Но и только всего сказал он, ни слова не прибавил, так-таки и не открыл тайны страдающего сердца. Да и была ли тайна? Не вся ли жизнь его была доподлинно известна, и не было в ней сокрытого, не было тайного и в темноте своей порочного.

Около года провел в таком состоянии душевнобольной; и не было за год времени даже часа, когда отдохнул бы он от слез: не высыхали глаза и уже начали гноиться, предвещая слепоту. Но голос стенаний оставался чистым, и даже появилась в нем особая мягкость, как в голосе женщины или еще невинного подростка. Из дальней комнаты порою чудилось, что это ребенок плачет, а не пожилой, стареющий мужчина. И ночь не освобождала страдальца: лежал он, покорный, и во сне мучился так же безысходно, как и наяву, мочил седую бороду в неистощимых слезах. Придет жена со свечкою, постоит, посмотрит, — то ли это муж ее, с которым в согласии прожила двадцать лет, то ли совсем чужой, неведомый и страшный человек… Двоится в глазах, деваться некуда, только одно спасение и есть что смерть.

И другой от таких страданий давно наложил бы на себя руки, но либо потерял Ипатов соображение, либо перешли мучения ту грань, за которою не властен человек поднять руку даже на себя.

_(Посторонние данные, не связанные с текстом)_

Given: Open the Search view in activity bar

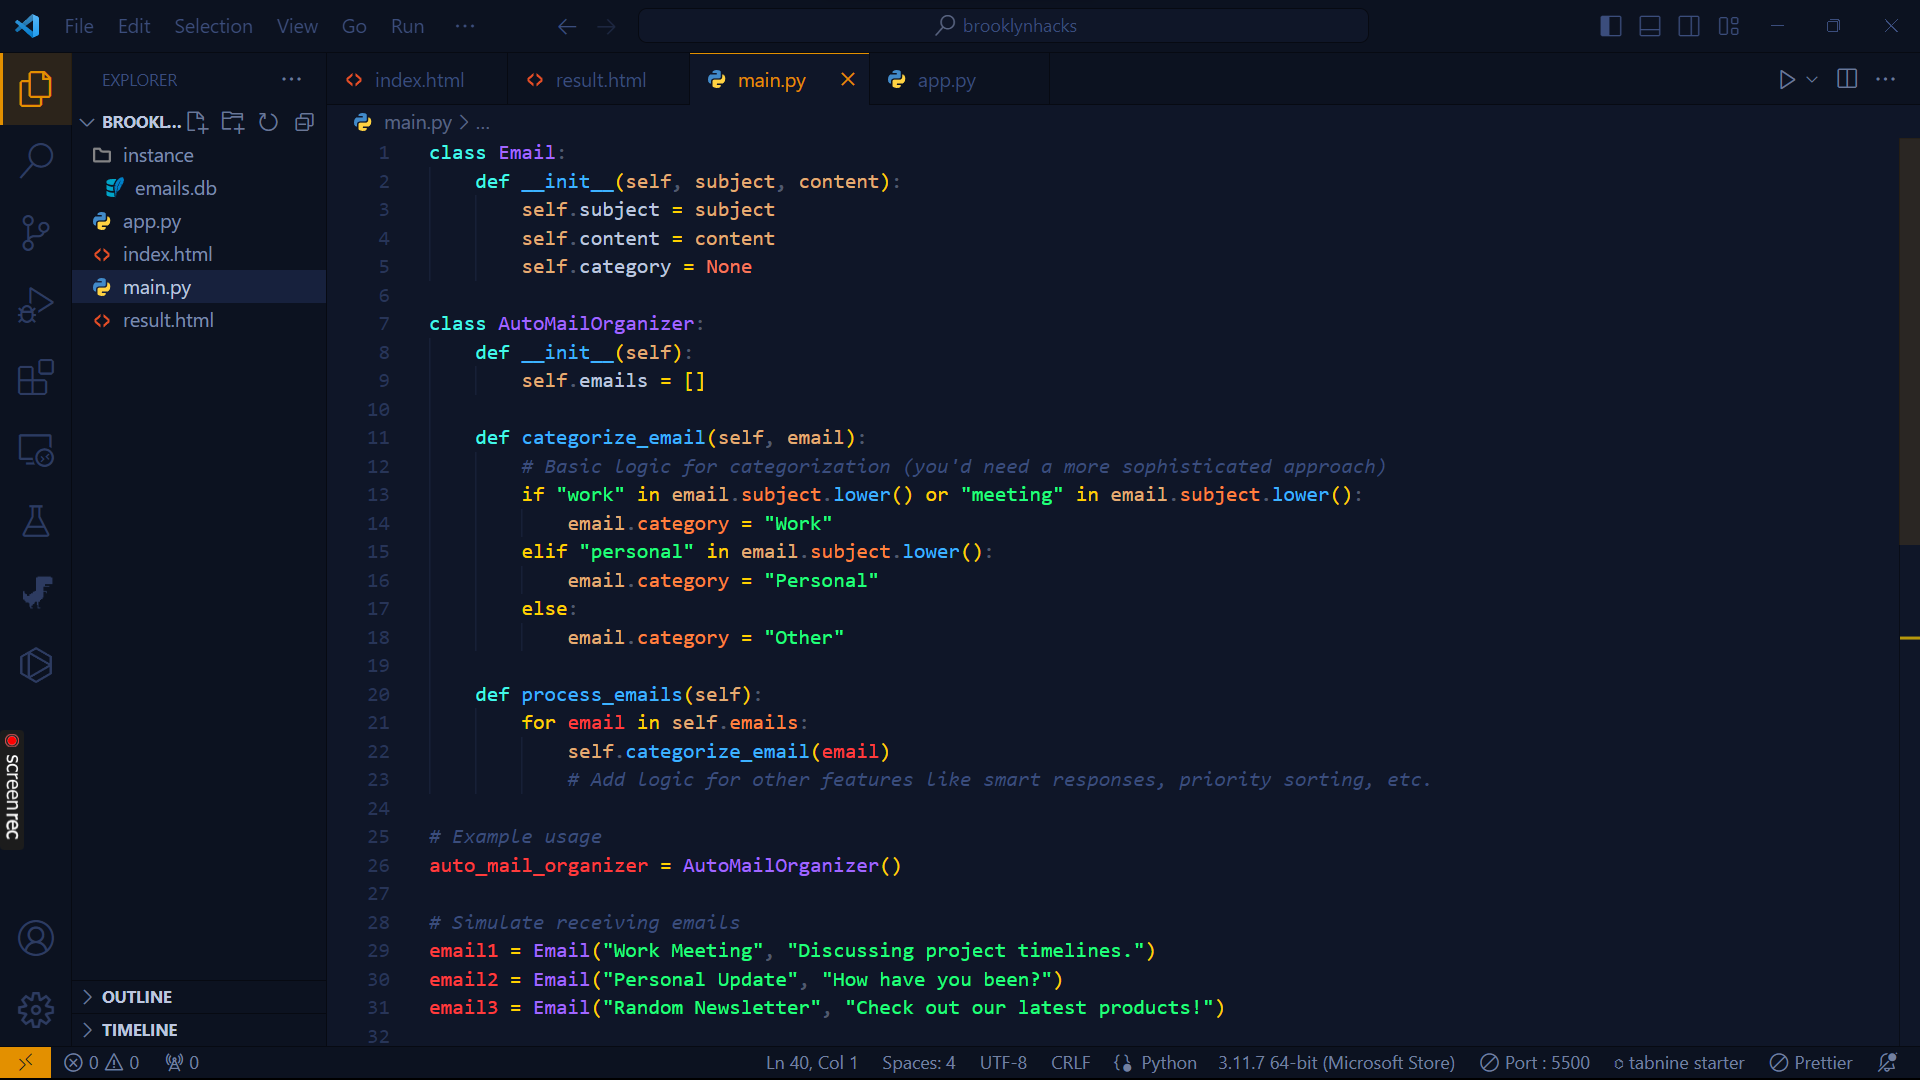Looking at the screenshot, I should coord(36,160).
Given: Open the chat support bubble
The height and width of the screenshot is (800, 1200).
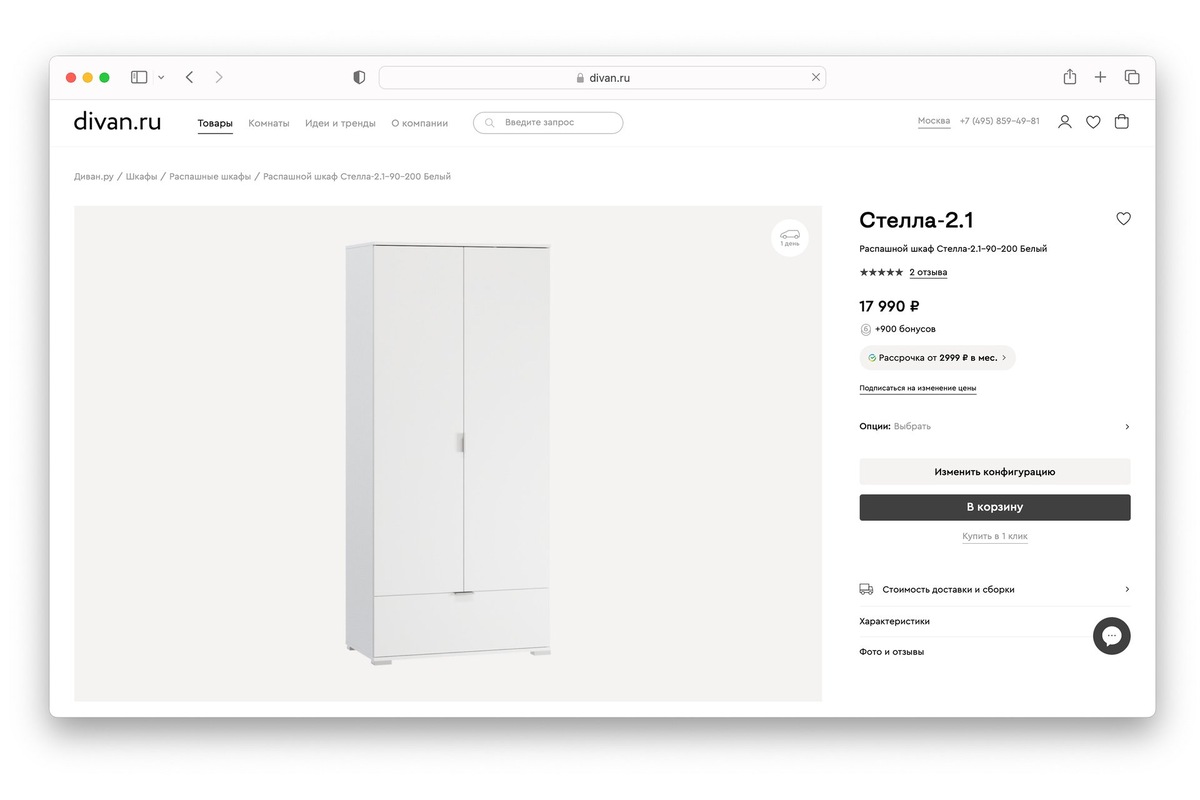Looking at the screenshot, I should coord(1111,636).
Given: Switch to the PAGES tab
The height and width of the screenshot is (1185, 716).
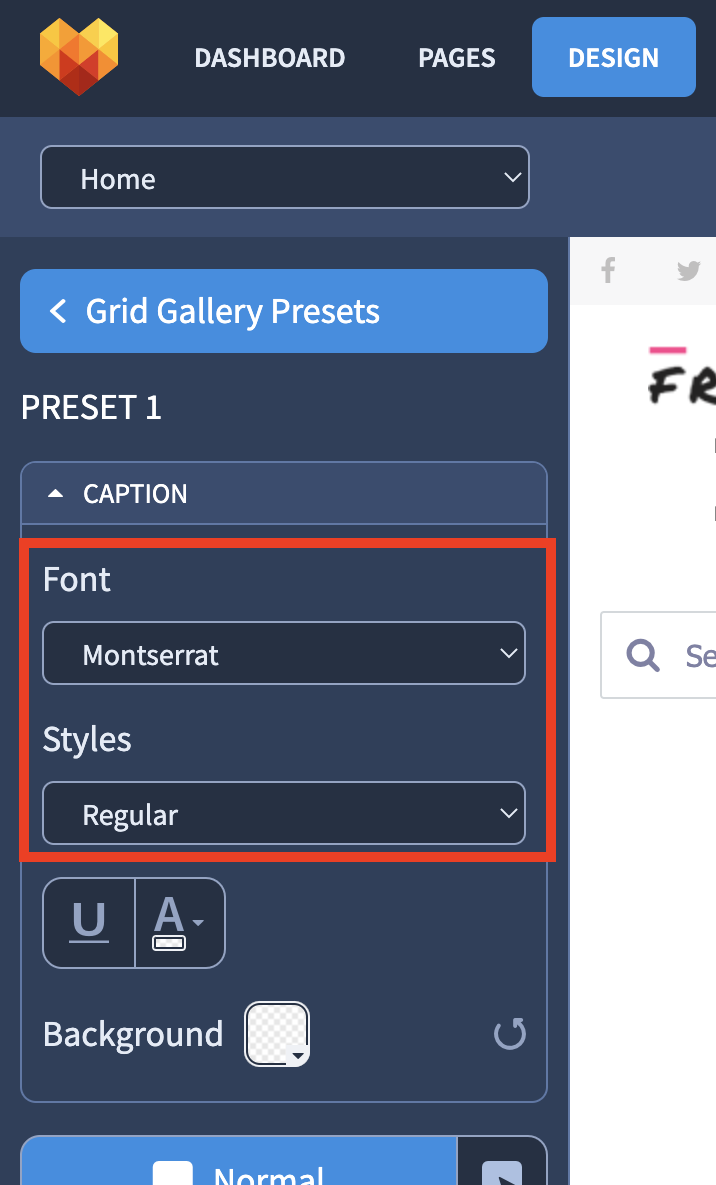Looking at the screenshot, I should 457,57.
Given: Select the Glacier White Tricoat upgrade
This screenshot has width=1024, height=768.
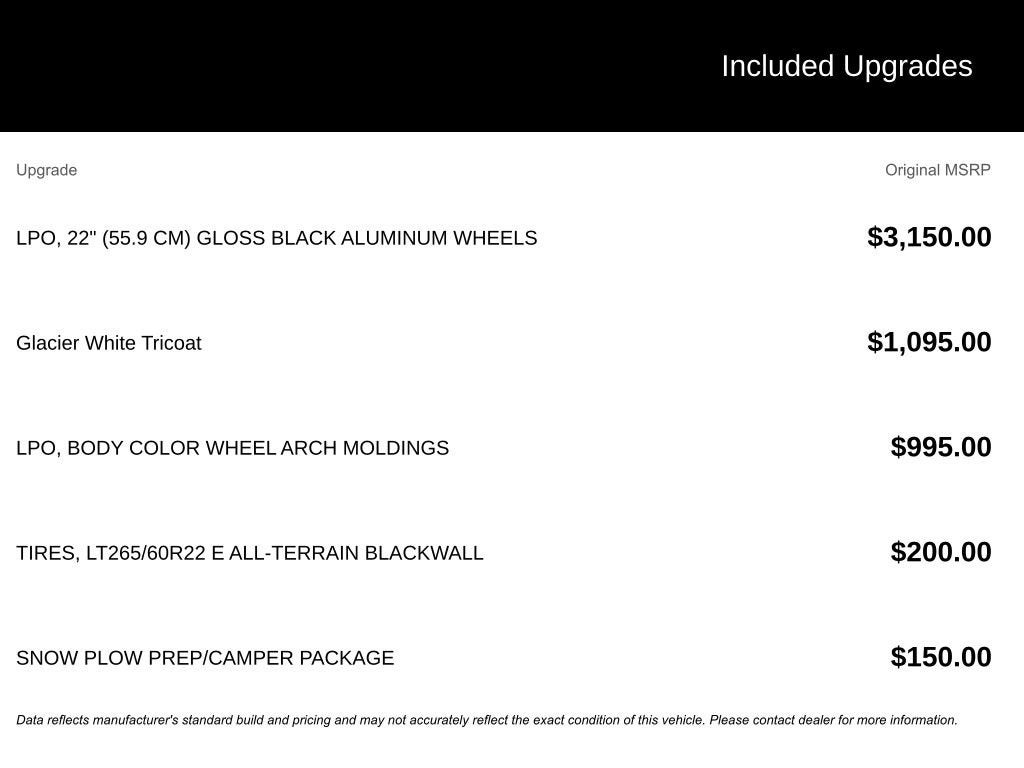Looking at the screenshot, I should coord(108,343).
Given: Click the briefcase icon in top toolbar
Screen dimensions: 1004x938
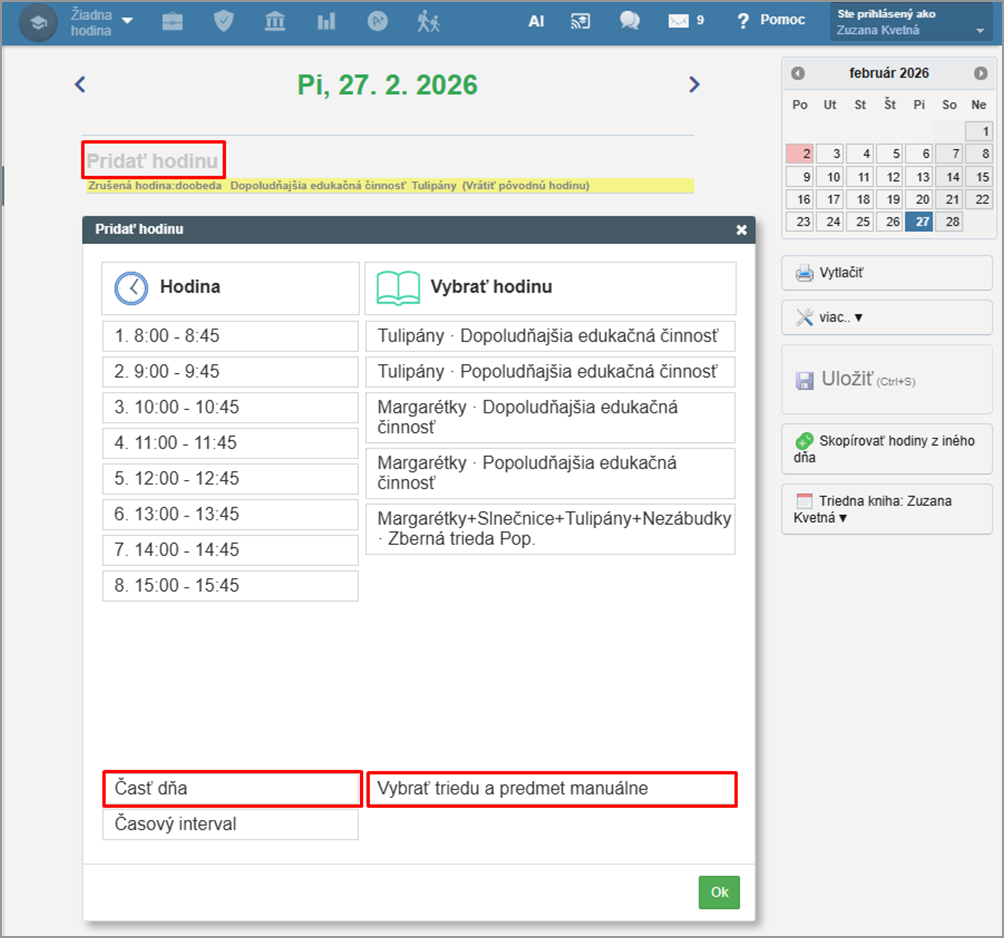Looking at the screenshot, I should pos(173,21).
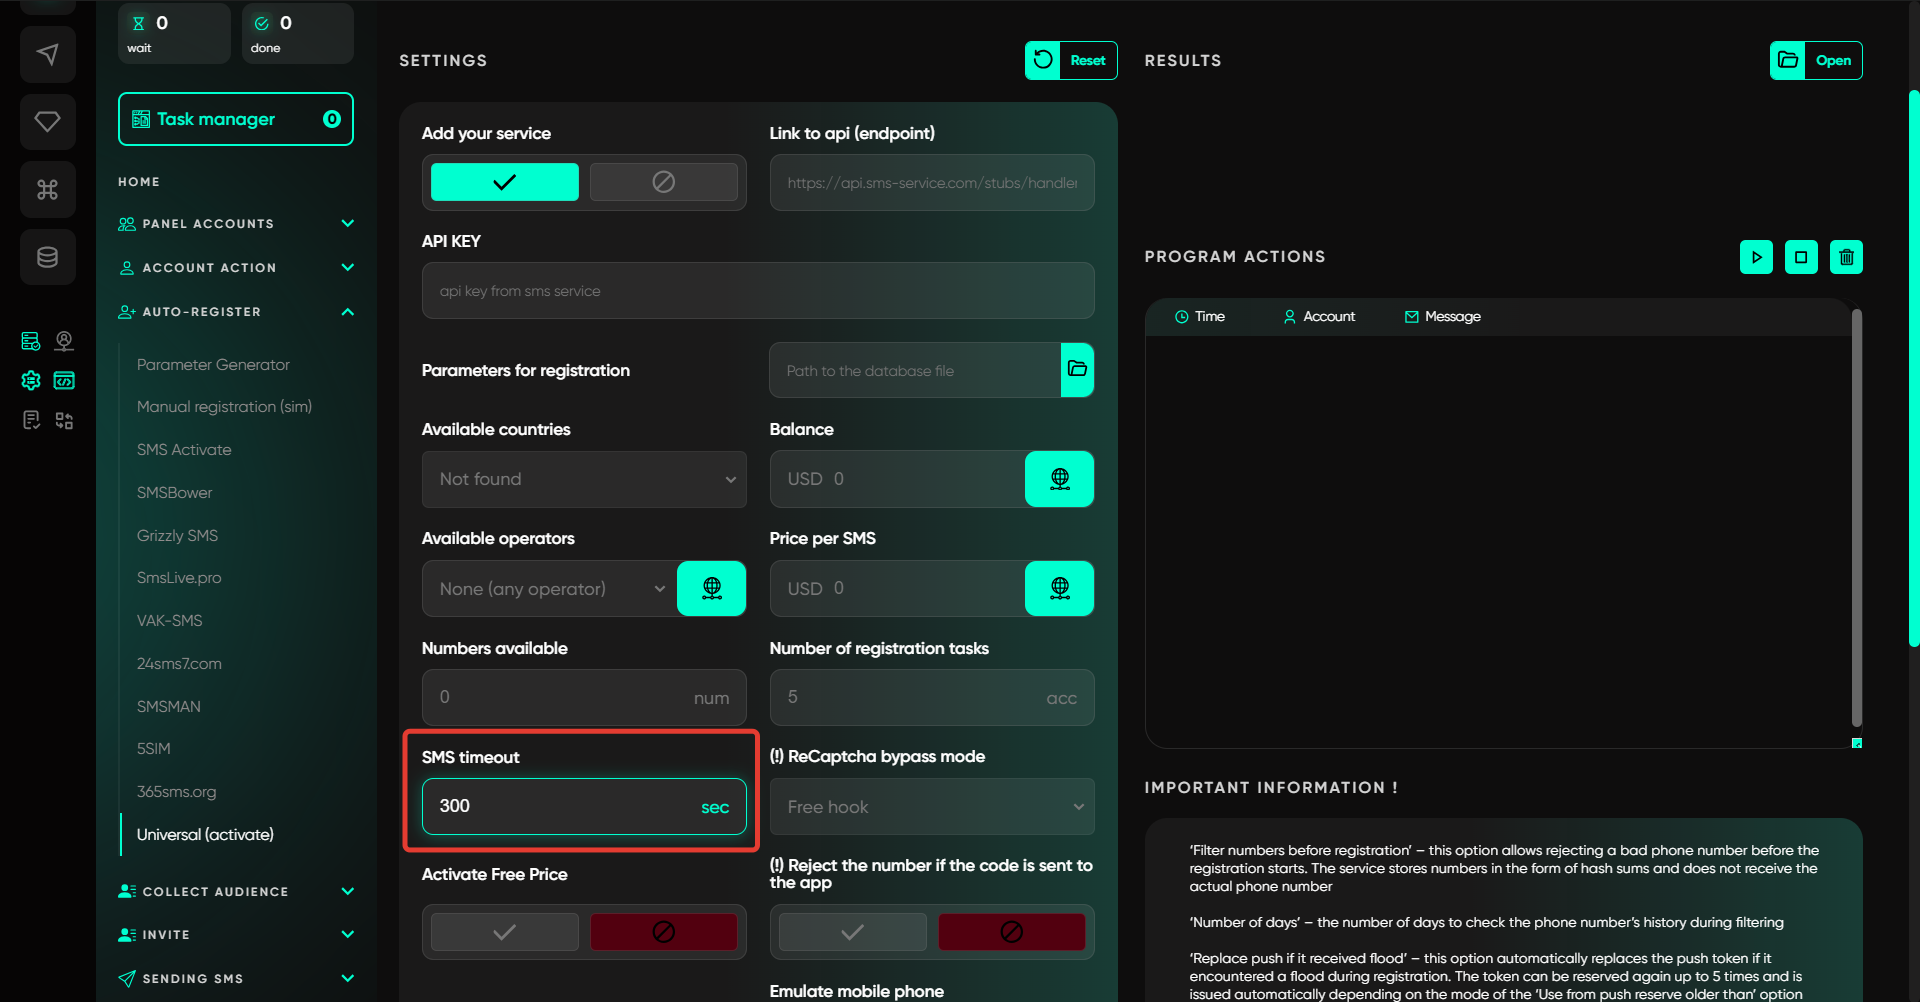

Очертило его своим кругом страдание, и стал он всему миру чужд и как бы неприкосновенен. Так было год, а по прошествии года прибавилась некоторая новая черта, завершившая все еще незавершенное и придавшая жизни Ипатова последний и окончательный вид.

Существовал в доме под лестницей темный чуланчик, где спал один из племянников, незадолго перед тем умерший от чахотки. Вот в этот без света чуланчик на охолодавшую кровать и залег однажды Ипатов, чтобы не выходить уж больше и не видеть света. Вначале пробовала жена отвести его в спальню, на собственную роскошную, купеческую кровать, но снова и снова уходил Ипатов в чуланчик, — там его, наконец, и оставили. Там он и жил, не видя свету, еще целых двенадцать лет.

И двенадцать лет, не смолкая, неслись из чуланчика стенания, и двенадцать лет, не осушая глаз, плакал от неведомого, ужасного горя несчастный купец. Вечный сумрак крыл его черты, и это было благом для людей, так как не мог бы человеческий взор вынести душепротивного зрелища столь ужасных страданий, не имеющих корня ни в божеской, ни в человеческой справедливости. Гнильем и затхлостью пахло из чуланчика, тяжелой человечиной пахло; как старый пень в сыром и темном овраге, медленно изгнивал купец, взбухший, тяжелый и трухлявый. Словно мох, расползлась по всему лицу борода, полезла из ноздрей, застлала уши, подобралась к самым глазам, — а глаза-то вытекли, а глаза-то вытекли, а глаза-то вытекли у купца, вытекли! Но что же это за горе такое, которому нет конца и предела, которое не насыщается ни временем, ни слезами, которое не спит и не дремлет, а бодрствует в ночи, которое не приходит и не отходит, а стоит вечно, не имеет над собою закона, — что же это за страдание такое?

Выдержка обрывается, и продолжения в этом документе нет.